Warren is a manager employed by Upbeat Pty Limited under a seven-year contract. His employment package consists of the following: (i) annual salary of $100,000 payable monthly; (ii) reimbursement of all medical expenses for himself and his family upon production of receipts;
(iii) a loan at interest rate 7.5% below market rates to assist in the purchase of his home – the loan is provided by a bank that is a client of Upbeat Pty Limited who is prepared to offer a home mortgage at 7.5% below market rates to employees of Upbeat Pty Limited provided the latter goes guarantor;
(iv) an all expenses paid surfing holiday to Bali for himself and his family each year (if he wishes it).
At Easter 2009 Upbeat Ply Limited provides a “Bunny” hamper to Warren. As he is a more senior employee the hamper includes 7 bottles of imported Mexican wine. During the relevant year of income Warren successfully completes a postgraduate university qualification in stockbroking and is awarded a university prize of $ 21.000 for the best research paper submitted by a student. He has been claiming the payment of his university fees as a deductible expense.

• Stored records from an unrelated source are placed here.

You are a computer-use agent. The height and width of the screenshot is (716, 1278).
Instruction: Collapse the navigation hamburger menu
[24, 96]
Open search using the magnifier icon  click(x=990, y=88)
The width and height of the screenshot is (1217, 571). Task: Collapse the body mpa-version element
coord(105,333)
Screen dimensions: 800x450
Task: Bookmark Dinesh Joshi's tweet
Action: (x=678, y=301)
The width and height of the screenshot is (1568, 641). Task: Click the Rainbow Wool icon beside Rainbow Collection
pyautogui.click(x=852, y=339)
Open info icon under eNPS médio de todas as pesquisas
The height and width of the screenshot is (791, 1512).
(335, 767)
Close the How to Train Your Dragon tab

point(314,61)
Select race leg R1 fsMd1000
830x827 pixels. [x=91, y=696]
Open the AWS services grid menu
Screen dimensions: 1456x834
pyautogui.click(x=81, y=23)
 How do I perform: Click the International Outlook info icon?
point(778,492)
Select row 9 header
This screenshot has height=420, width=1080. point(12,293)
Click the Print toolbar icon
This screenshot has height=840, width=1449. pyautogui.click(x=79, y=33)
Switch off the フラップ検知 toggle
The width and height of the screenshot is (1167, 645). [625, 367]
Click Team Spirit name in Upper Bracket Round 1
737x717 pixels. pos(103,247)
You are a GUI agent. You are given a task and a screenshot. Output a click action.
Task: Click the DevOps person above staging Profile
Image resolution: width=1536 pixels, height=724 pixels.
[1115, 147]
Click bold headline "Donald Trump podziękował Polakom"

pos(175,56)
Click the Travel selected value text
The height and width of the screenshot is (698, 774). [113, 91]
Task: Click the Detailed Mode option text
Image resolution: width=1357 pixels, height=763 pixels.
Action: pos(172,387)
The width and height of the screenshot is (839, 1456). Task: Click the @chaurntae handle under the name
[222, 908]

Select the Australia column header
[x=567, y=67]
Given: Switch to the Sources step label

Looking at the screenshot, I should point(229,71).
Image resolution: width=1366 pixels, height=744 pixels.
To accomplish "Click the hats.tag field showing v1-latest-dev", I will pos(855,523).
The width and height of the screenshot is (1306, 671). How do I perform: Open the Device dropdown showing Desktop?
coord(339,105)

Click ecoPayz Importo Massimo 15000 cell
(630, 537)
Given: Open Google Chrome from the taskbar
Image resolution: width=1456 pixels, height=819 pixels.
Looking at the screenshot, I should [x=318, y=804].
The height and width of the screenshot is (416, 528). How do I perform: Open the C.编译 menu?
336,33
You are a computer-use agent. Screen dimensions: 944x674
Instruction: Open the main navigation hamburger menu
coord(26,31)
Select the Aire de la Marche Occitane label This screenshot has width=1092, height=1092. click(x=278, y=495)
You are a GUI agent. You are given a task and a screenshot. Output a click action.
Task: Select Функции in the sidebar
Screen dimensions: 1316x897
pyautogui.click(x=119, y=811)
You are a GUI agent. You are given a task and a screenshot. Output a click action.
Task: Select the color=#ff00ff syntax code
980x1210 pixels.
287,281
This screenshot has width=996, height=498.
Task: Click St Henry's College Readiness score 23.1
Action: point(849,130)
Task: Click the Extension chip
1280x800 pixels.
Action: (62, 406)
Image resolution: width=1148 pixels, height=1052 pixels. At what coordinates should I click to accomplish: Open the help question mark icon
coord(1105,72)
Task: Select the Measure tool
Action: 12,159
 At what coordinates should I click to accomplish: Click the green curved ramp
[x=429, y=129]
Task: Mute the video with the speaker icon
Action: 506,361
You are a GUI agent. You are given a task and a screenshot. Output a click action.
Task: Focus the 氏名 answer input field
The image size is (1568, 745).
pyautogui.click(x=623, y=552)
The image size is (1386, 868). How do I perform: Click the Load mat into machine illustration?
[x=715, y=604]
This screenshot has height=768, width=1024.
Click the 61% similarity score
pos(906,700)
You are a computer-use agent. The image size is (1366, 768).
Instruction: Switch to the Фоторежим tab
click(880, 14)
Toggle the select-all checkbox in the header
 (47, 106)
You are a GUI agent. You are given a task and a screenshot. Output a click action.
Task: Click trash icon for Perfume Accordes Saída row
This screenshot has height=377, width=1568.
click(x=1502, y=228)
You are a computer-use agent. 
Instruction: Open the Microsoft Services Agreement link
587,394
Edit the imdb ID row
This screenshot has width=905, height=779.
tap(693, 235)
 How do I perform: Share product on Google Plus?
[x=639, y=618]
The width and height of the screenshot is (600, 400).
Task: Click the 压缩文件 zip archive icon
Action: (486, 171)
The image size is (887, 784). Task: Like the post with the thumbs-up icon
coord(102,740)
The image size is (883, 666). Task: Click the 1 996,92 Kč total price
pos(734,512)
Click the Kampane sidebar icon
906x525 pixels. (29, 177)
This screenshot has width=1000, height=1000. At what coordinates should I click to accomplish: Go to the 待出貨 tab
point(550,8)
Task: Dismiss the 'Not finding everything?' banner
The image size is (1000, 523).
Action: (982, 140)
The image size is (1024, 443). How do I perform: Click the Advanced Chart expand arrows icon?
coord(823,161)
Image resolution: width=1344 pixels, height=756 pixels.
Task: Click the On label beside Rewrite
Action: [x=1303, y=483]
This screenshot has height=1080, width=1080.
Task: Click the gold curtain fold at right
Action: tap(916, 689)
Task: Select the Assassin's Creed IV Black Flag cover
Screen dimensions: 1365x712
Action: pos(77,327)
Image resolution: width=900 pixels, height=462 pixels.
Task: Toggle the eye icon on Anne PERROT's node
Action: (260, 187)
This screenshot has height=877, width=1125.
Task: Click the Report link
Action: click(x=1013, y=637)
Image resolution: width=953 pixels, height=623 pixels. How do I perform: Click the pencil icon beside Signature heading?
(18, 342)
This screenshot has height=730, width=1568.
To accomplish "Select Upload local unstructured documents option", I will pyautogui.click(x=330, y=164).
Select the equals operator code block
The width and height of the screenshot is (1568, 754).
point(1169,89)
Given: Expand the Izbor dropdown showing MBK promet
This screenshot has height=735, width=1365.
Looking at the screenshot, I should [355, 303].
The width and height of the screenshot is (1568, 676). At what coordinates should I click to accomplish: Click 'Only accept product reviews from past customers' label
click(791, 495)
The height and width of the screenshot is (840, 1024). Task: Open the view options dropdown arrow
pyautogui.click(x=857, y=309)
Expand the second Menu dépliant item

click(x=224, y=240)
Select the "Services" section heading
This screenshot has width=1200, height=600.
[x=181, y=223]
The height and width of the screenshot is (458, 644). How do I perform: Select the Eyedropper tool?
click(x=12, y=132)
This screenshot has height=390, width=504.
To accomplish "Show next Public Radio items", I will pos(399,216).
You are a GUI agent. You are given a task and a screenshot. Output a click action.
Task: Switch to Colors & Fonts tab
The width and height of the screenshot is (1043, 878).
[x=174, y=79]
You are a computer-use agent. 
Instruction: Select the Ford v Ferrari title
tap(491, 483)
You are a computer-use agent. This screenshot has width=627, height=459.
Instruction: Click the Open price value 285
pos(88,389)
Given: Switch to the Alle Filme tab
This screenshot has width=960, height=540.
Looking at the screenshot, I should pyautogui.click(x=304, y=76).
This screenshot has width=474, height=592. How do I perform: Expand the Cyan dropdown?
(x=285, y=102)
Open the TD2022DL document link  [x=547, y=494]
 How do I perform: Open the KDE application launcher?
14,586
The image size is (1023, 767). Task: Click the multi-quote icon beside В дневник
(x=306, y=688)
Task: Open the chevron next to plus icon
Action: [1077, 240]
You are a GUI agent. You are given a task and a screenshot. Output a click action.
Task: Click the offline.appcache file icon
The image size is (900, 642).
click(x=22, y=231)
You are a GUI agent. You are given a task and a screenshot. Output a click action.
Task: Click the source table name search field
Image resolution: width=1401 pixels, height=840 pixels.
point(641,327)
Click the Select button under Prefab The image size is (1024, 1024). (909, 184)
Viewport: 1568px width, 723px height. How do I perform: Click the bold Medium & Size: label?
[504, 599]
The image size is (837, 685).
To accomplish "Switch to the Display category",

At the end of the relevant year of income, which is Warren’s first year under his contract. Upbeat Pty Limited decides that reimbursing medical bills is potentially too expensive. so it pays him a lump sum of $12,000 to vary his contract and to obtain a release of this obligation. You have been asked by your supervisor to provide a memorandum of advice Upbeat Pty Limited and Warren of the tax consequences for them of these payments, receipts and entitlements.